— begin RECORDS SUPPLIED —

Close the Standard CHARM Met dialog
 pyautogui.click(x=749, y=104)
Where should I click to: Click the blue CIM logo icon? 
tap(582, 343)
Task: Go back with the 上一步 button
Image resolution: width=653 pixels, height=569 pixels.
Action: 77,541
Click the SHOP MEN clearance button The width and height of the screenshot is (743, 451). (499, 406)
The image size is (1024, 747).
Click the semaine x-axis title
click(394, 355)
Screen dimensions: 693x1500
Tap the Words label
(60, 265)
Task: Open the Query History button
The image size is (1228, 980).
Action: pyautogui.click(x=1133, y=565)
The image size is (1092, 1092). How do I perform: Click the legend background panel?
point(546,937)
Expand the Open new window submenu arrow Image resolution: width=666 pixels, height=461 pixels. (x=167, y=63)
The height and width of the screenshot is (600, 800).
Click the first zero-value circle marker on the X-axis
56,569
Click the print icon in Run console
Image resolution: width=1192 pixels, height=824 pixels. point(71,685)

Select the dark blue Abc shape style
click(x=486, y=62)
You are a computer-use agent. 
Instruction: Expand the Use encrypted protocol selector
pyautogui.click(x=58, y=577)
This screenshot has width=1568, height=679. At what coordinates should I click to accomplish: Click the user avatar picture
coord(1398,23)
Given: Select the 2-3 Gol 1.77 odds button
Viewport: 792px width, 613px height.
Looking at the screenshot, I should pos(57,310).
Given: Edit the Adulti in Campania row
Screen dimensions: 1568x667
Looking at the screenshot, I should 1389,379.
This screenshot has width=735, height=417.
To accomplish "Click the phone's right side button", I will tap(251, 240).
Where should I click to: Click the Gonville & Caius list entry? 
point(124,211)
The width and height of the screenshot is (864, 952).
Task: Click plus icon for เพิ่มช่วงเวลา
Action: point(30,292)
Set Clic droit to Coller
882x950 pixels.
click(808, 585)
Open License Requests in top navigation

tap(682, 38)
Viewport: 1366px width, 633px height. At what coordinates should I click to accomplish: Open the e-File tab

— end RECORDS SUPPLIED —

§ PROBLEM: Copy the lines above, character for character, from the start of the records through the line that contains "Action: point(30,292)".

§ EXPECTED ANSWER:
Close the Standard CHARM Met dialog
 pyautogui.click(x=749, y=104)
Where should I click to: Click the blue CIM logo icon? 
tap(582, 343)
Task: Go back with the 上一步 button
Image resolution: width=653 pixels, height=569 pixels.
Action: 77,541
Click the SHOP MEN clearance button The width and height of the screenshot is (743, 451). (499, 406)
The image size is (1024, 747).
Click the semaine x-axis title
click(394, 355)
Screen dimensions: 693x1500
Tap the Words label
(60, 265)
Task: Open the Query History button
The image size is (1228, 980).
Action: pyautogui.click(x=1133, y=565)
The image size is (1092, 1092). How do I perform: Click the legend background panel?
point(546,937)
Expand the Open new window submenu arrow Image resolution: width=666 pixels, height=461 pixels. (x=167, y=63)
The height and width of the screenshot is (600, 800).
Click the first zero-value circle marker on the X-axis
56,569
Click the print icon in Run console
Image resolution: width=1192 pixels, height=824 pixels. point(71,685)

Select the dark blue Abc shape style
click(x=486, y=62)
You are a computer-use agent. 
Instruction: Expand the Use encrypted protocol selector
pyautogui.click(x=58, y=577)
This screenshot has width=1568, height=679. At what coordinates should I click to accomplish: Click the user avatar picture
coord(1398,23)
Given: Select the 2-3 Gol 1.77 odds button
Viewport: 792px width, 613px height.
Looking at the screenshot, I should pos(57,310).
Given: Edit the Adulti in Campania row
Screen dimensions: 1568x667
Looking at the screenshot, I should 1389,379.
This screenshot has width=735, height=417.
To accomplish "Click the phone's right side button", I will tap(251, 240).
Where should I click to: Click the Gonville & Caius list entry? 
point(124,211)
The width and height of the screenshot is (864, 952).
Task: Click plus icon for เพิ่มช่วงเวลา
Action: point(30,292)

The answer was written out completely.